- Excerpted text:
"""

Yes.  Zapping executable shadow pages that were forced to be small because of the
iTLB multihit mitigation.  If the VM is using nested EPT and a shadow page is
unaccounted, in which case decrementing disallow_lpage could allow a hugepage
and a fault in the 1gb region that installs a 1gb hugepage would then zap the
shadow page.

There are other scenarios, though they are much more contrived, e.g. if the guest
changes its MTRRs such that a previously disallowed hugepage is now allowed.

> In any case, 100ms is a long time to hog the CPU. Why not just do the
> safe thing and zap each level? 4K, then 2M, then 1GB, ..., then root
> level. The only argument against it I can think of is performance (lots
> of redundant walks through the page table). But I don't think root
> zapping is especially latency critical.

I'm not opposed to that approach, assuming putting a root is done asynchronously
so that the high latency isn't problematic for vCPUs.  Though from a test coverage
perspective, I do like zapping at the worst case level (for the above flows).

"""

- Activity 1:
In the discussion of zapping shadow pages, what condition does the reply set for accepting the zap-each-level approach, and what reason does it give for that condition?
- Activity 2:
Pick up the discussion of zapping shadow pages after its final sentence and write the next part.

- Collected data:

"""

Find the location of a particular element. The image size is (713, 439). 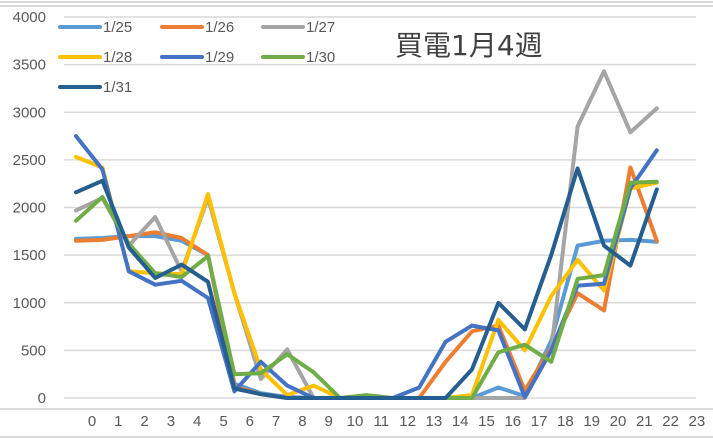

y-axis-labels: 0 500 1000 1500 2000 2500 3000 3500 4000 is located at coordinates (30, 208).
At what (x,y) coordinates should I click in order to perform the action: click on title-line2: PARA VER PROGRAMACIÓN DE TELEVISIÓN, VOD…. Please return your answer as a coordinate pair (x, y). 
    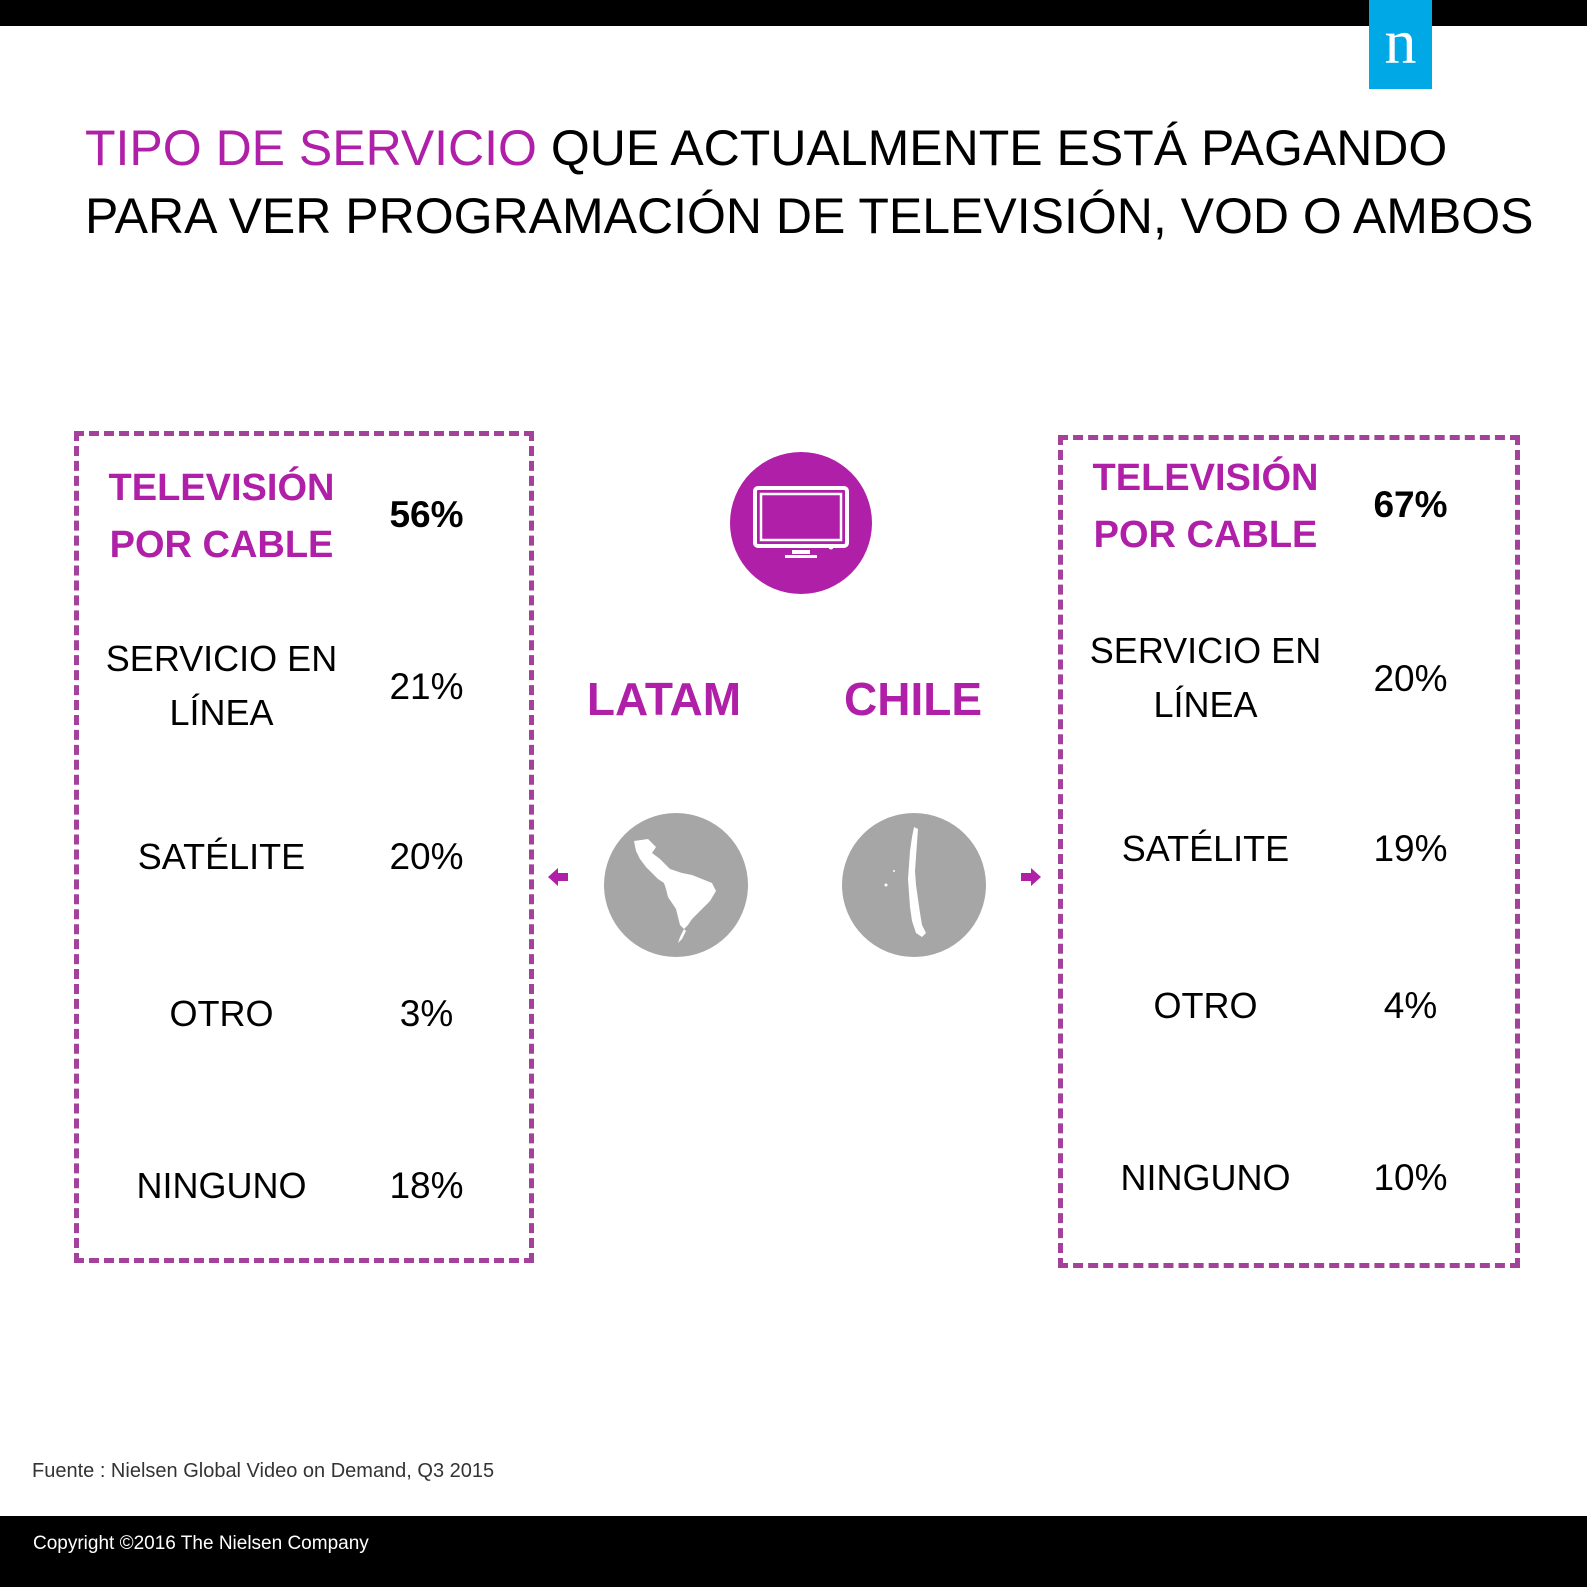
    Looking at the image, I should click on (810, 216).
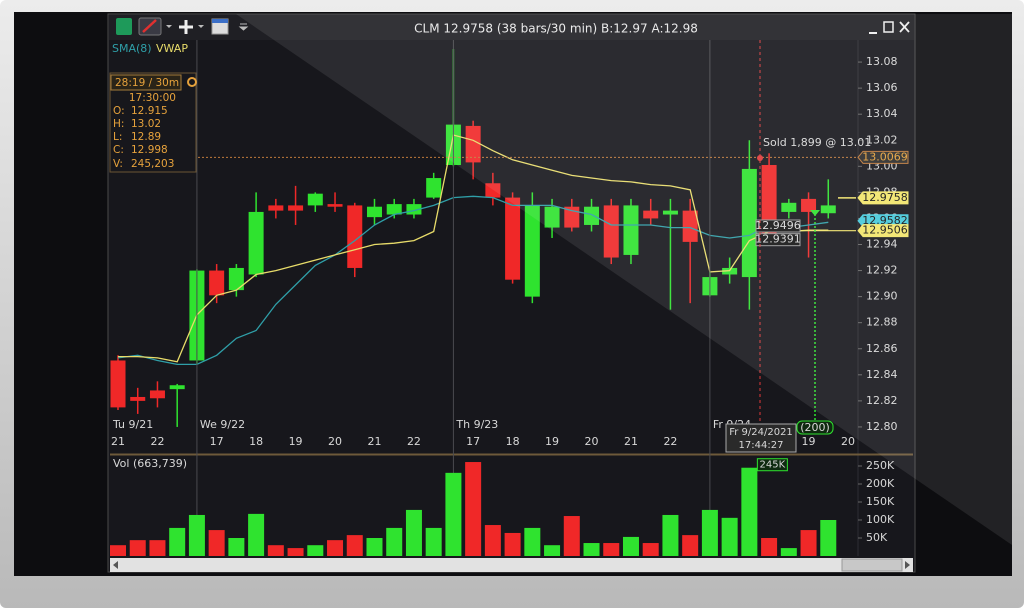  Describe the element at coordinates (885, 220) in the screenshot. I see `price-tag-label: 12.9582` at that location.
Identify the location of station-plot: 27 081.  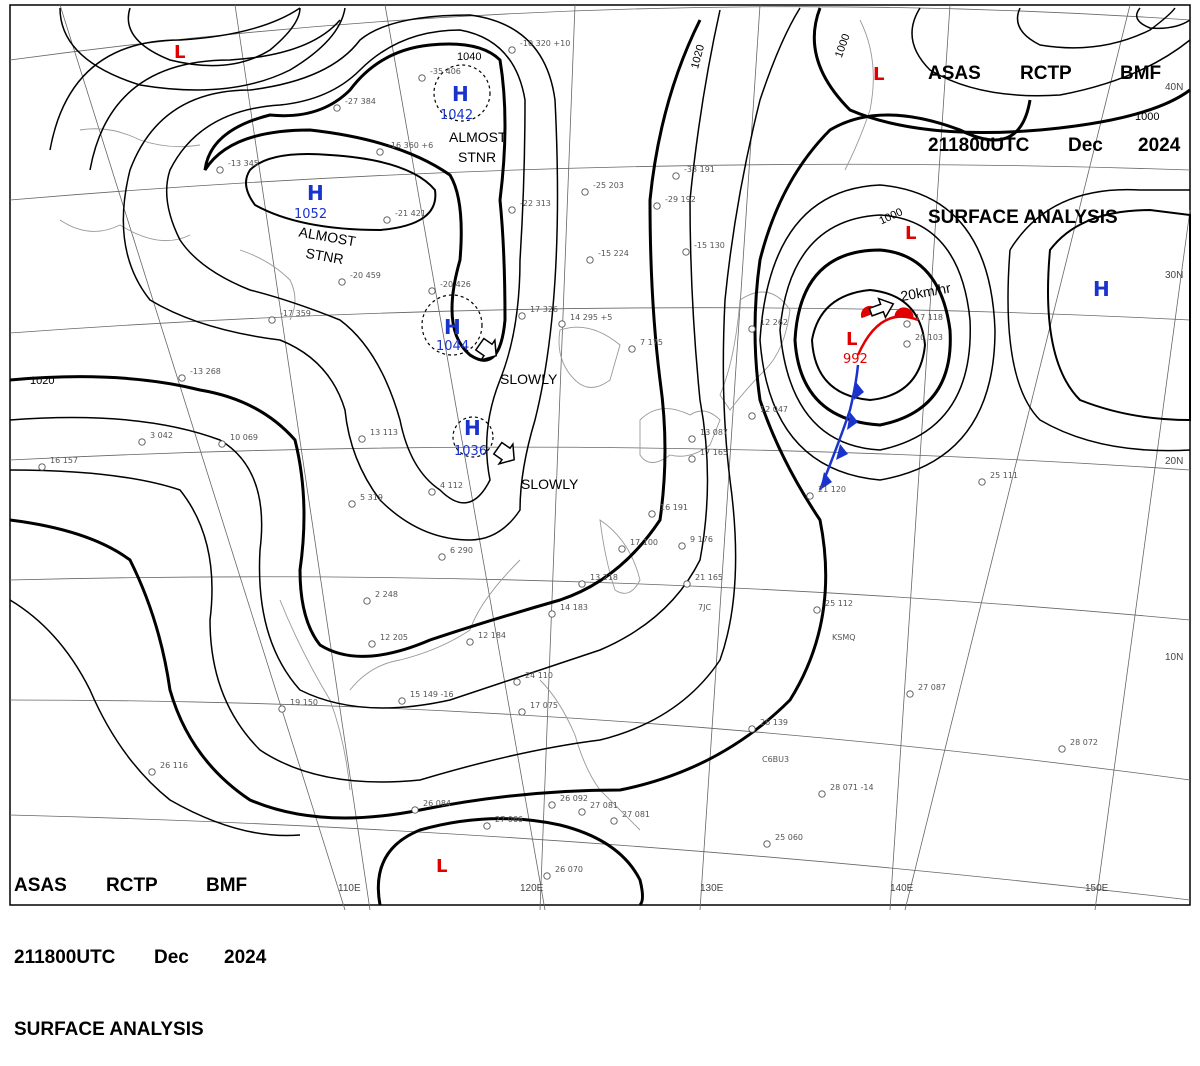
(636, 814).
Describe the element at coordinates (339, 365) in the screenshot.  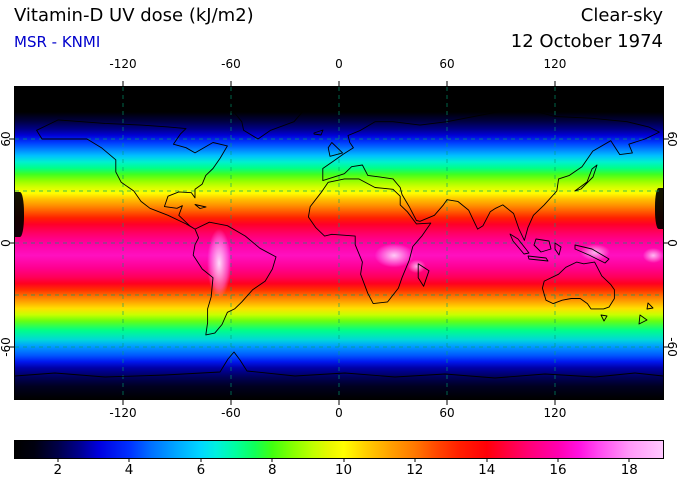
I see `coast-antarctica` at that location.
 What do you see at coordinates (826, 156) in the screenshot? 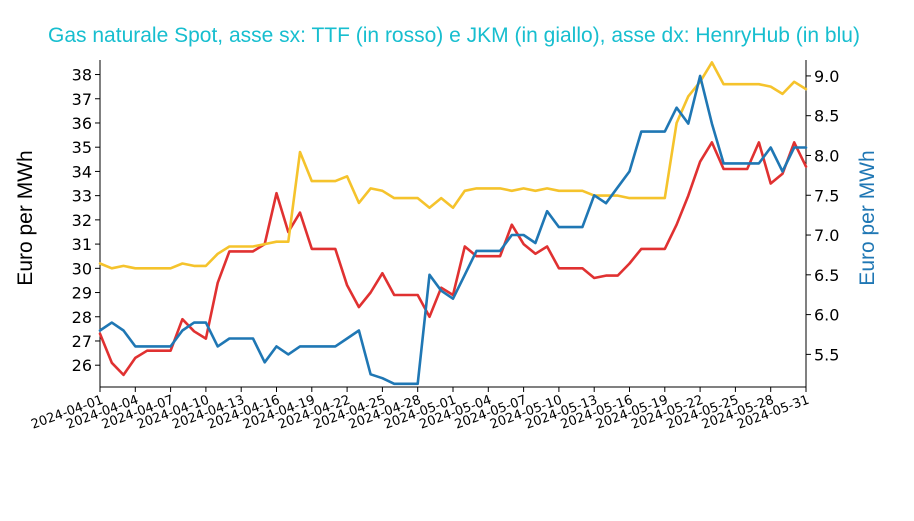
I see `right-tick-label: 8.0` at bounding box center [826, 156].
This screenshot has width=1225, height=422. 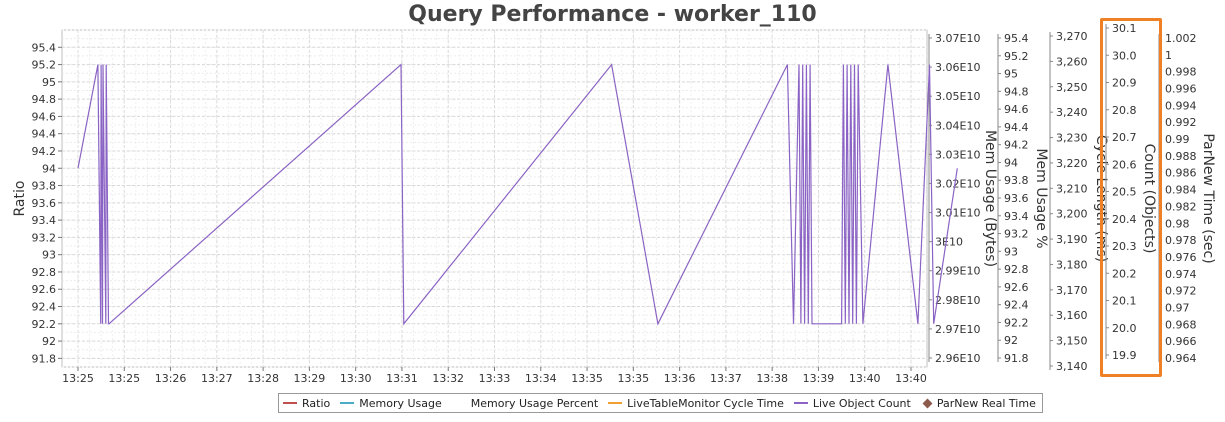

"""

- Result 1:
The reply accepts zapping each level only if putting a root is done asynchronously. That way the high latency isn't a problem for vCPUs.

- Result 2:
And regarding the latency, if it's problematic we could track the number of present
SPTEs and skip the walk if there are none.  The downside is that doing so would
require an atomic operation when installing SPTEs to play nice with parallel page
faults.

> > @@ -846,6 +858,11 @@ static void tdp_mmu_zap_root(struct kvm *kvm, struct kvm_mmu_page *root,
> >  		}
> >  	}
> >  
> > +	if (zap_level < root->role.level) {
> > +		zap_level = root->role.level;
> > +		goto start;
> > +	}
> 
> This is probably just person opinion but I find the 2 iteration goto
> loop harder to understand than just open-coding the 2 passes.

Yeah, but it's clever!  I'll add another helper unless it turns out gross for
some reason. :-)